- [Records for this exercise]
************
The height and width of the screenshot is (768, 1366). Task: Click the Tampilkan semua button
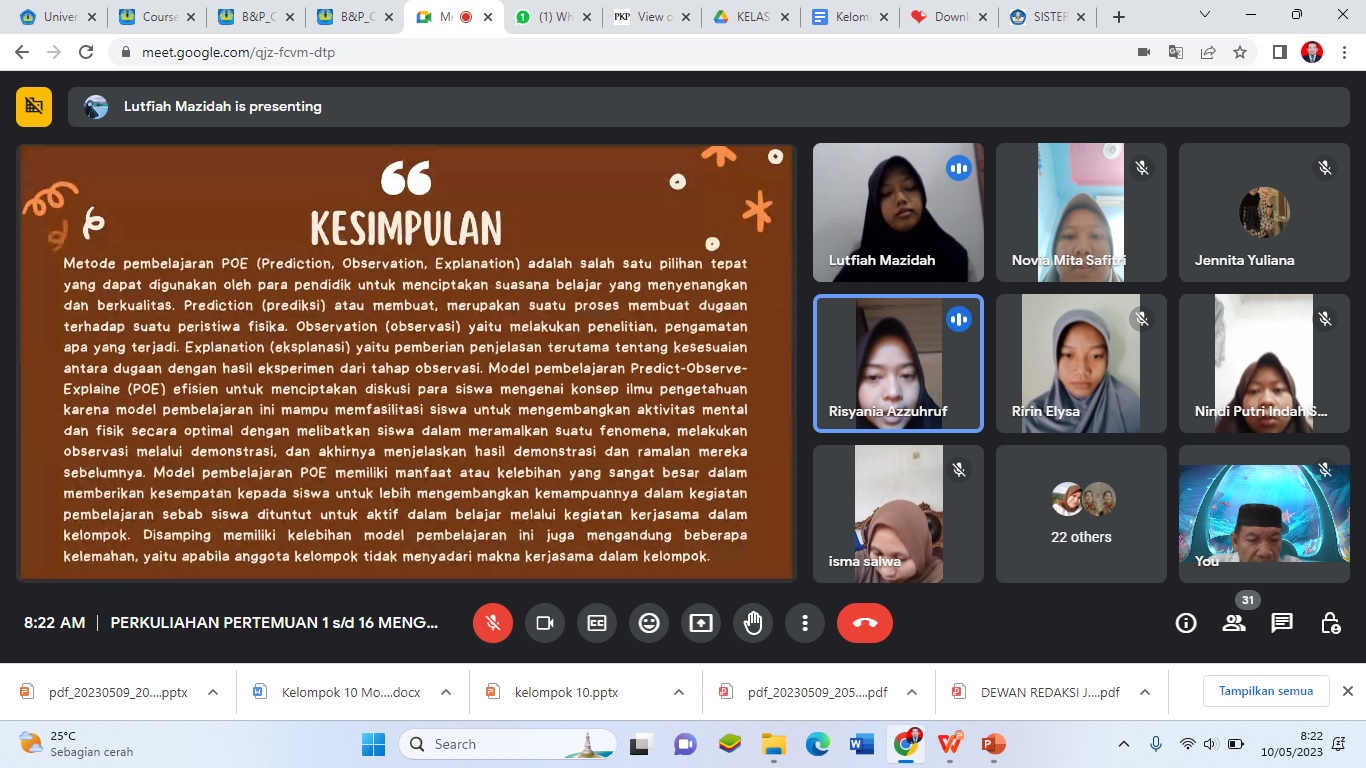coord(1265,691)
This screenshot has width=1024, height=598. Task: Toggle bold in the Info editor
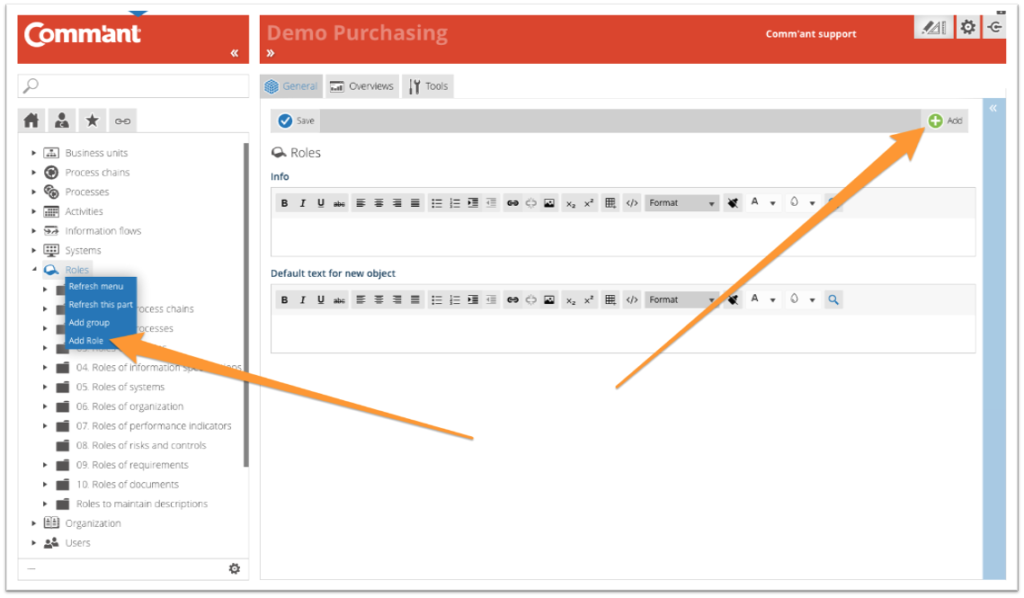[x=284, y=203]
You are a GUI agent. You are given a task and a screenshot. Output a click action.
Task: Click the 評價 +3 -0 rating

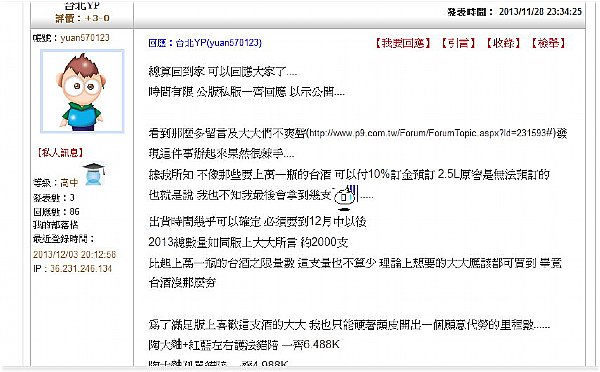(x=82, y=18)
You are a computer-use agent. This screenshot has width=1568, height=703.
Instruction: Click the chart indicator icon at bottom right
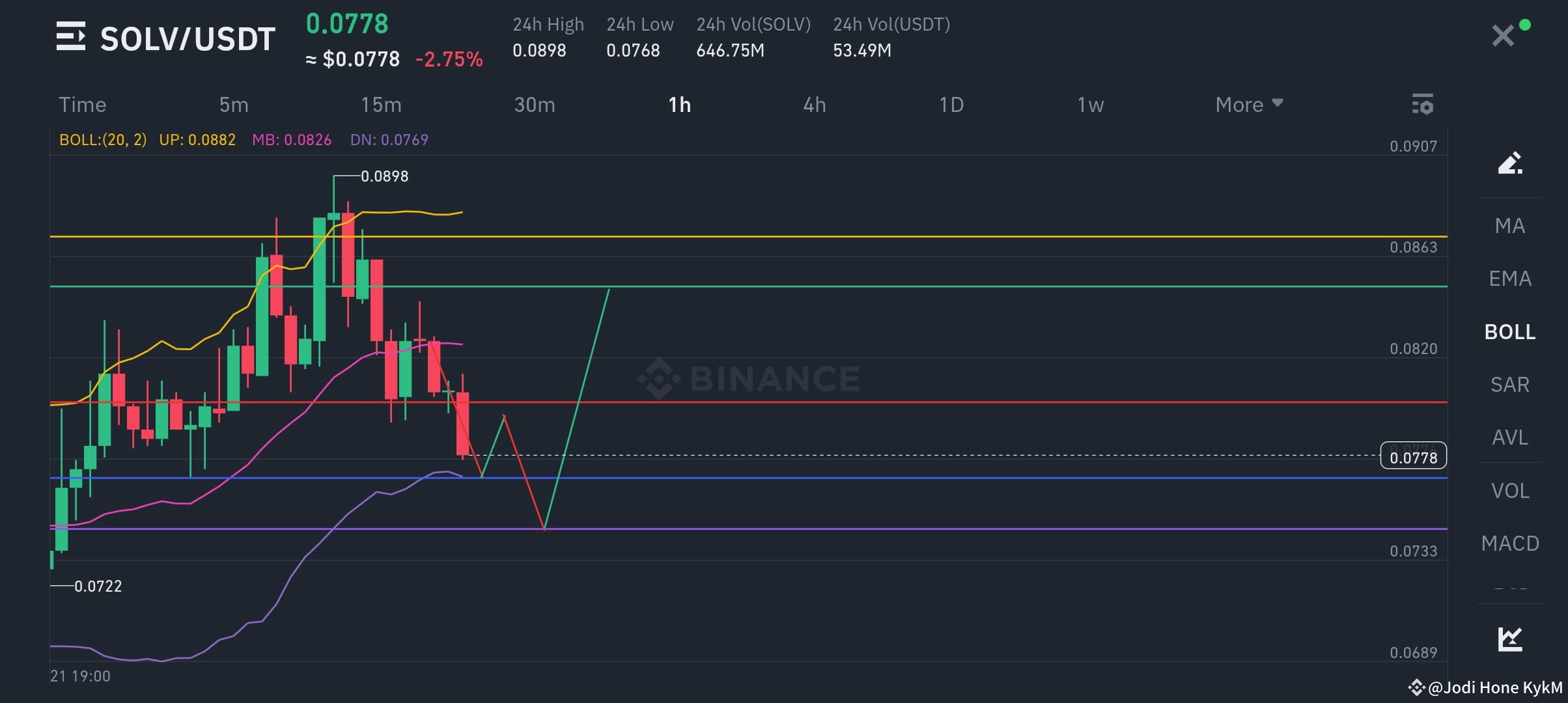pos(1510,639)
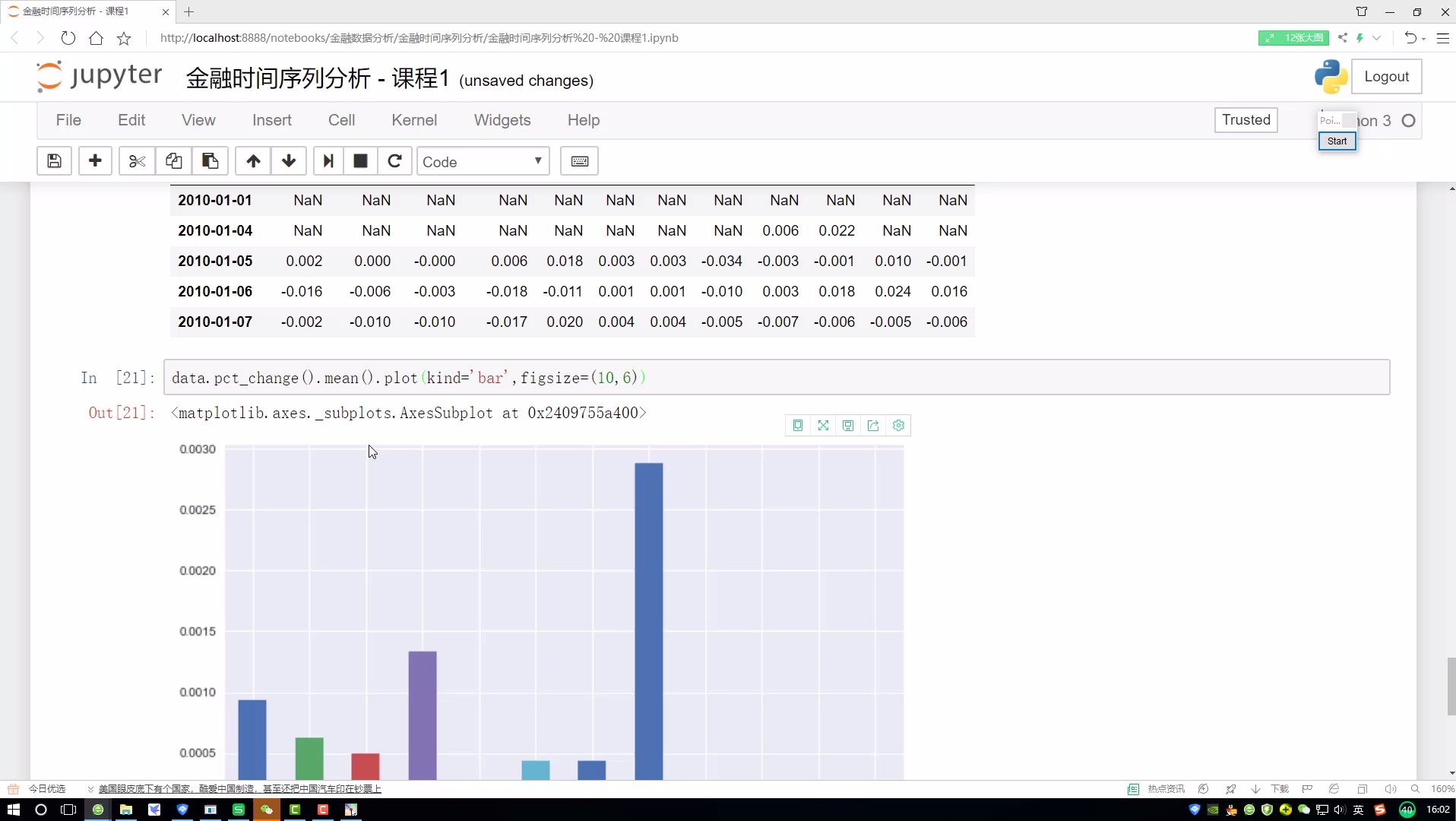
Task: Save the notebook with the floppy disk icon
Action: tap(54, 161)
************
Copy every line of text from the items above verbatim, in order, and omit the pictures.

- [Reply to the exercise]
The height and width of the screenshot is (768, 1366). Task: Click the Tampilkan semua button
coord(1265,691)
This screenshot has width=1024, height=598. Task: Toggle bold in the Info editor
[x=284, y=203]
You are a GUI agent. You are given a task and a screenshot. Output a click action.
Task: Click the 評價 +3 -0 rating

(x=82, y=18)
You are a computer-use agent. This screenshot has width=1568, height=703.
Instruction: Click the chart indicator icon at bottom right
pos(1510,639)
Task: Save the notebook with the floppy disk icon
Action: tap(54, 161)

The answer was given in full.